## Problem details
Exact copies of all entries are expected.

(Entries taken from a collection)
____
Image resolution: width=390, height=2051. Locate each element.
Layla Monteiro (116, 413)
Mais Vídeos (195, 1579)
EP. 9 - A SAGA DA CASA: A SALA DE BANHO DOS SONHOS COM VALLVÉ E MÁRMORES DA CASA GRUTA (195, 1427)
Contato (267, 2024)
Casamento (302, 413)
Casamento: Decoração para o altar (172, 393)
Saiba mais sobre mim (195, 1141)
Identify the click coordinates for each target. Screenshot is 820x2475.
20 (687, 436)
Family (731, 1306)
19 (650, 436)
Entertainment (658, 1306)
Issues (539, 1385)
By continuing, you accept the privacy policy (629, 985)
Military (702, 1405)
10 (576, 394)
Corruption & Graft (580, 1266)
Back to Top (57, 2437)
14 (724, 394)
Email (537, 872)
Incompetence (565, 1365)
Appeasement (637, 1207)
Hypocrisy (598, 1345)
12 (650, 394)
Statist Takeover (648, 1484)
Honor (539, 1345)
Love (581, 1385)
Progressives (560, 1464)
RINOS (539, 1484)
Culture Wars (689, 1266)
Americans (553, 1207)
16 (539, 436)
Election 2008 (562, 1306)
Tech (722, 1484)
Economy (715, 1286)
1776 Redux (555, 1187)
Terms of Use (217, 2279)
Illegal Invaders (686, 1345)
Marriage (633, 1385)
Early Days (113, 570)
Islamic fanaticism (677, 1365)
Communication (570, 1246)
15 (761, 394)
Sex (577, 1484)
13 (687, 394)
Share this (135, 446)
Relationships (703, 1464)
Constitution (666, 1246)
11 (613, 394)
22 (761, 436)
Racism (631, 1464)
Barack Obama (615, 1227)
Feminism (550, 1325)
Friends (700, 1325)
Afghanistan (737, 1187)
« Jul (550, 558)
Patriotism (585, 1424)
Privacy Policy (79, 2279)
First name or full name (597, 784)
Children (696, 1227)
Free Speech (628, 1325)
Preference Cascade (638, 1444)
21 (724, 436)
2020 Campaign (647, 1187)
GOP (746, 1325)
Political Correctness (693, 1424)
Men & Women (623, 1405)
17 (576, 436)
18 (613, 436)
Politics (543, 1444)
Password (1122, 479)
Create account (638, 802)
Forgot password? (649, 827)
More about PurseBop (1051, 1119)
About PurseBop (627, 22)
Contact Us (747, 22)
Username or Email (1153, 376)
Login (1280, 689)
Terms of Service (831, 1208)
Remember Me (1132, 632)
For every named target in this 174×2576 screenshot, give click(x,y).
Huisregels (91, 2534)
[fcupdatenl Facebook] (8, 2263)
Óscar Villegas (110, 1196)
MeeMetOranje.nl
____
## Solved problem
Image resolution: width=390, height=2051. Locate each element.
Layla Monteiro (116, 413)
Mais Vídeos (195, 1579)
EP. 9 - A SAGA DA CASA: A SALA DE BANHO DOS SONHOS COM VALLVÉ E MÁRMORES DA CASA GRUTA (195, 1427)
Contato (267, 2024)
Casamento (302, 413)
Casamento: Decoração para o altar (172, 393)
Saiba mais sobre mim (195, 1141)
Identify the click coordinates for each target. Screenshot is 820x2475.
20 (687, 436)
Family (731, 1306)
19 (650, 436)
Entertainment (658, 1306)
Issues (539, 1385)
By continuing, you accept the privacy policy (629, 985)
Military (702, 1405)
10 (576, 394)
Corruption & Graft (580, 1266)
Back to Top (57, 2437)
14 (724, 394)
Email (537, 872)
Incompetence (565, 1365)
Appeasement (637, 1207)
Hypocrisy (598, 1345)
12 (650, 394)
Statist Takeover (648, 1484)
Honor (539, 1345)
Love (581, 1385)
Progressives (560, 1464)
RINOS (539, 1484)
Culture Wars (689, 1266)
Americans (553, 1207)
16 (539, 436)
Election 2008 (562, 1306)
Tech (722, 1484)
Economy (715, 1286)
1776 Redux (555, 1187)
Terms of Use (217, 2279)
Illegal Invaders (686, 1345)
Marriage (633, 1385)
Early Days (113, 570)
Islamic fanaticism (677, 1365)
Communication (570, 1246)
15 (761, 394)
Sex (577, 1484)
13 (687, 394)
Share this (135, 446)
Relationships (703, 1464)
Constitution (666, 1246)
11 (613, 394)
22 (761, 436)
Racism (631, 1464)
Barack Obama (615, 1227)
Feminism (550, 1325)
Friends (700, 1325)
Afghanistan (737, 1187)
« Jul (550, 558)
Patriotism (585, 1424)
Privacy Policy (79, 2279)
First name or full name (597, 784)
Children (696, 1227)
Free Speech (628, 1325)
Preference Cascade (638, 1444)
21 (724, 436)
2020 Campaign (647, 1187)
GOP (746, 1325)
Political Correctness (693, 1424)
Men & Women (623, 1405)
17 (576, 436)
18 (613, 436)
Politics (543, 1444)
Password (1122, 479)
Create account (638, 802)
Forgot password? (649, 827)
More about PurseBop (1051, 1119)
About PurseBop (627, 22)
Contact Us (747, 22)
Username or Email (1153, 376)
Login (1280, 689)
Terms of Service (831, 1208)
Remember Me (1132, 632)
For every named target in this 174×2576 screenshot, give click(x,y).
Huisregels (91, 2534)
[fcupdatenl Facebook] (8, 2263)
Óscar Villegas (110, 1196)
MeeMetOranje.nl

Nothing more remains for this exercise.